Fitzsimons' theory is that the majority of our exposure to brands occurs outside our conscious awareness. The average American is exposed to at least 3,000 brands a day-either indirectly or via advertising. That is, obviously, far more than we can rationally acknowledge. But do these peripheral exposures actually affect our behavior? Fitzsimons believes they do.
His proof comes from an experiment he and his team designed in which subjects take a peripheral-vision test. On a computer screen, boxes randomly flash in the corners, left and right, top and bottom. The subjects must call out the location of the box when they see it. At the same time, subjects are asked to keep track of a stream of numbers that scrolls in mid-screen.
What the test's participants don't know is that they are also seeing extremely brief flashes of a brand logo-either Apple's or that of IBM. The flashes last less than 30 milliseconds-faster than the brain can consciously register, but slow enough to be detected by the eye. In other words, the flashes are subliminal.
Shortly afterwards, the subjects complete what's termed an "unusual uses task." Fitzsimons asks them to think up as many nontraditional uses for a household brick as they can. "Paperweight, doorstop, break through a locked window" are the most common replies. (Fitzsimons' personal favorite is the subject who said, "Tie to the foot of my boss and sink him to the bottom of a lake.")
Then things get interesting. Fitzsimons has found that study participants who were subliminally exposed to the Apple logo generate answers 30-35% more creative than those who were exposed to the IBM logo. The relative measure of creativity is determined by a separate team of judges who know nothing of the test. (These results, incidentally, are consistent even with users who express a preference for PCs.) Fitzsimons believes that something to do with Apple's strong association with creativity motivates people to literally "think different."
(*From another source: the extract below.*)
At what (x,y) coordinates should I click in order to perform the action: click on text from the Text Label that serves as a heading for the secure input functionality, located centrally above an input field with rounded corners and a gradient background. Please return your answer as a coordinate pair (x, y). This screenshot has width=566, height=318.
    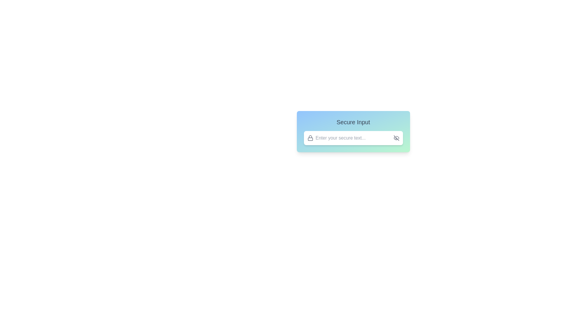
    Looking at the image, I should click on (353, 122).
To eliminate the possibility that his findings might be isolated, Fitzsimons has repeated the experiment using the Disney logo facing off with the logo for the E! cable network. Instead of creativity, subjects are tested on their honesty, because Disney, for many Americans, is associated with honesty and E!, well, less so. After the bogus visual task, subjects are asked to agree or disagree with statements such as, "I find it easy to get along with obnoxious people," or "I've never pretended I was sick to get out of doing something." Give the "wrong" answer-i.e. agree with either of those statements-and you must be lying.
According to Fitzsimons' evaluation, subjects who were exposed to Disney answer 15% more honestly than those who were flashed the logo for the channel E!.
A number of brands have taken note of Fitzsimons' experiments. "I have spoken with folks at Procter & Gamble about some of the work they've been doing on short brand exposure," he said. "They're very interested in the implications."
There's only one drawback: His research indicates that brands affect behavior, but not necessarily buying behavior. That appears to be influenced by a panoply of factors extraneous to those in Fitzsimons' study. For instance, he said, "People are impacted by price." Except, since Fitzsimons' work began, his team members have switched their computer gear from PCs to Apple. "I'm now an official Apple person," he said. "I have a laptop, desktop and an iPhone. It can't hurt, I figured."